2. In both the cases appeals have been dismissed by the Commissioner (Appeals) for non-compliance with the Stay Order passed by him which required the appellant to deposit entire amount demanded by the lower authority. The demand arose because of denial of CENVAT credit on HR coils used by the appellant as capital goods.

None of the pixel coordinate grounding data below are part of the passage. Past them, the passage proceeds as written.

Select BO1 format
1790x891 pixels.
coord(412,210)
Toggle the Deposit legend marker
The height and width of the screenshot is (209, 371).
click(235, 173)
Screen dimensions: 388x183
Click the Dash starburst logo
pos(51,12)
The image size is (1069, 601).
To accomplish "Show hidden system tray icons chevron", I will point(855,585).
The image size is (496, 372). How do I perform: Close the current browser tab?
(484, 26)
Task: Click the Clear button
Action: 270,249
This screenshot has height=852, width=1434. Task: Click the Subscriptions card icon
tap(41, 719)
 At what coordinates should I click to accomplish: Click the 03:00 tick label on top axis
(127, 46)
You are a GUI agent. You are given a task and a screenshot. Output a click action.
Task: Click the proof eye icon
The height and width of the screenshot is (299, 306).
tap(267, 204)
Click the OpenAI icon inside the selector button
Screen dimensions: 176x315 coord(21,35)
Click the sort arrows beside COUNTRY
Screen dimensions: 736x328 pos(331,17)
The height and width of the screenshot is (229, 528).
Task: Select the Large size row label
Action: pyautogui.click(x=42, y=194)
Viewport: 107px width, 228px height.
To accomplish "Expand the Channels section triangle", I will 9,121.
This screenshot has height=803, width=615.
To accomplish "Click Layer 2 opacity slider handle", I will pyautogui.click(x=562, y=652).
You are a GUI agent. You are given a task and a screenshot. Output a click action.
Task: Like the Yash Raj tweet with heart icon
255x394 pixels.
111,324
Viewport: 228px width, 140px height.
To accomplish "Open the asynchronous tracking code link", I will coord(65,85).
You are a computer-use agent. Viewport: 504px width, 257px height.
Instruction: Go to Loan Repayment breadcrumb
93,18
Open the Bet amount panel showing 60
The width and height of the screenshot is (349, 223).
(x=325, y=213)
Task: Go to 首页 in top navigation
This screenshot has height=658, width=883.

3. It was the submission of the appellant before the lower authority that HR coils were used for relaying of the furnace and during the process of manufacture they get used up and therefore they are eligible for credit. However the learned AR submits that before the Tribunal, the appellants are claiming that these HR coils/plates have been used for relaying of ladles. I find considerable force in the argument of the learned AR that appellants themselves did not know what exactly was the use of the HR coils/plates and in such a situation, it is necessary to put the appellant to terms. At the same time, the issue as to whether HR coils/plates etc. used for maintenance and repair can be considered as inputs and whether credit can be allowed is a matter which has not attained finality and Honble Supreme Court has taken a decision that Larger Bench should be constituted to consider this issue. Having regard to this aspect as well as the fact that appellants have been changing their stand frequently, I consider that while the matter has to be remanded to Commissioner (Appeals) to decide on merits, at the same time the appellants are required to be put to terms in view of the circumstances explained above. Accordingly the appellant is directed to deposit an amount of Rs. 35,000/- (Rupees Thirty five thousand only) within 8 weeks from the date of receipt of this order and report compliance before the Commissioner (Appeals) who after taking note of the compliance as per this order proceed to decide the matter afresh without insisting on any further deposit. Needless to say appellant shall be given reasonable opportunity to present their case.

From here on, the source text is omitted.